> Additionally, while this wasn’t an issue for GPT, the Llama chat models would ...

redox99 · on Aug 11, 2023

Use a better model.

airoboros supports the PLAINFORMAT token "to avoid backticks, explanations, etc. and just print the code".

https://huggingface.co/TheBloke/airoboros-l2-70B-GPT4-2.0-GG...

crooked-v · on Aug 11, 2023

It's not useful for code, but you can see the difference of approach with NovelAI's homegrown Kayra model, which is set up to handle a mix of text completion and instruct functionality. It never includes extraneous prefix/suffix text and will smoothly follow instructions embedded in text without interrupting the text.

behnamoh · on Aug 11, 2023

Thanks, I'll give this a try.

I wonder if LLMs will have less reasoning power if they simply return the output. AFAIK, they think by writing their thoughts. So forcing an LLM to just return the goddamn code might limit its reasoning skills, leading to poor code. Is that true?

redox99 · on Aug 11, 2023

Potentially it could have an impact if it omits a high level description before writing the code, although obviously things like "Sure! Happy to help" do not help.

In practice I haven't seen it make too much of a difference with GPT. The model can still use comments to express itself.

For non coding tasks, adding "Think step by step" makes a huge difference (versus YOLOing a single word reply).

behnamoh · on Aug 11, 2023

> although obviously things like "Sure! Happy to help" do not help.

Yes you're right. I'm mostly concerned with the text that actually "computes" something before the actual code begins. Niceties like "sure! happy to help" don't compute anything.

CoT indeed works. Now I've seem people take it to the extreme by having tree of thoughts, forest of thoughts, etc. but I'm not sure how much "reasoning" we can extract from a model that is obviously limited in terms of knowledge and intelligence. CoT already gets us to 80% of the way. With some tweaks it can get even better.

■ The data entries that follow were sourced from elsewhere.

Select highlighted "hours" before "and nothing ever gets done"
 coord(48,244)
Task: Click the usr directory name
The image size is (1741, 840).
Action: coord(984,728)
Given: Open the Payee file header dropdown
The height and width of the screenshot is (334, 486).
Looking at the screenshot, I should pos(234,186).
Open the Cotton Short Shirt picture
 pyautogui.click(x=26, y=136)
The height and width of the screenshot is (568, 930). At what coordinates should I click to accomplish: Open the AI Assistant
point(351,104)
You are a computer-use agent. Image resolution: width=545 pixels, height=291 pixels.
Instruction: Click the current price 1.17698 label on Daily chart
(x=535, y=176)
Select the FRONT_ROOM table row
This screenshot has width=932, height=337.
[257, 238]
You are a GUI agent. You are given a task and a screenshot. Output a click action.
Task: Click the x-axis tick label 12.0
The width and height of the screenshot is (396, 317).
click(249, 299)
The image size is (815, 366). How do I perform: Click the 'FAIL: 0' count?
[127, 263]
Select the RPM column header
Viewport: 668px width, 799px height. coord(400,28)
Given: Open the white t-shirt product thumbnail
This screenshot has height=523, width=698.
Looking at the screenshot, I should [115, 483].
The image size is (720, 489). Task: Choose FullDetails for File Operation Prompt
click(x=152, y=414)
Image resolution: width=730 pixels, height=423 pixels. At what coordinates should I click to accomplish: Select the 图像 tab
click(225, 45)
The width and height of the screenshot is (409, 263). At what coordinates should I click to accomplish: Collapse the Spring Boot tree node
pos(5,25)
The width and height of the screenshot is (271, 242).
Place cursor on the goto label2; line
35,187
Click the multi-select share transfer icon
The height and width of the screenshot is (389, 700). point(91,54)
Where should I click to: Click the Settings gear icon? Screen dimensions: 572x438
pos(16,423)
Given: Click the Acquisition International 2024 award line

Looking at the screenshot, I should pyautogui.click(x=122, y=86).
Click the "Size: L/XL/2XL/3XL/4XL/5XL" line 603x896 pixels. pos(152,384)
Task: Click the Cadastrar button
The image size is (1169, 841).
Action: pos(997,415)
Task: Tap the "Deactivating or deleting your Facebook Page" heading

I've also seen simulation methods where GPT "agents" talk to each other to form better ideas about a subject. But then again, it's like trying to achieve perpetual motion in physics. One can't get more intelligence from a system than one puts in the system.

kaibee · on Aug 11, 2023

> But then again, it's like trying to achieve perpetual motion in physics. One can't get more intelligence from a system than one puts in the system.

Not necessarily the same thing, as you're still putting in more processing power/checking more possible paths. Its kinda like simulated annealing, sure the system is dumb, but as long as checking if you have a correct answer is cheap, it still narrows down the search space a lot.

behnamoh · on Aug 11, 2023

> Its kinda like simulated annealing.

Yeah I get that. We assume there's X amount of intelligence in the LLM and try different paths to tap on that potential. The more paths are simulated, the closer we get to the LLM's intelligence asymptote. But then that's it—we can't go any further.

dontupvoteme · on Aug 11, 2023

You can also just parse the text for all valid code blocks and combine them. I have a script which automatically check the clipboard for this

There's no reason to handle the LLM side of things, unless you want to try and optimize the amount of tokens which are code vs comments vs explanations and such. (Though you could also just start a new context window with only your code or such)

mikeravkine · on Aug 11, 2023

The model card also has prompt formats for context aware document Q/A and multi-CoT, using those correctly improves performance at such tasks significantly.

kouroshh · on Aug 11, 2023

Llama-2-chat models have been overly fine-tuned to be like this. You can give a few-shot prompting a try, but they still don't gurantee a desired output. The best way to guarantee is to fine-tune on small (~1k) data points and go from there.

solaxun · on Aug 14, 2023

fine tune the chat or base model?

jauntbox · on Aug 12, 2023

It depends on what your goal is, but I've had success reproducing specific output formatting by fine-tuning the base LLaMA2 models instead of the RLHF'd models. My use cases were simpler - information extraction/synthesis from text rather than creative writing. The base models might not be good fits for your task.

screye · on Aug 12, 2023

Prompt the model to always output answers / code within ```content``` strings or json. If it's json, then you can identify where it starts and ends. Strip everything outside the json.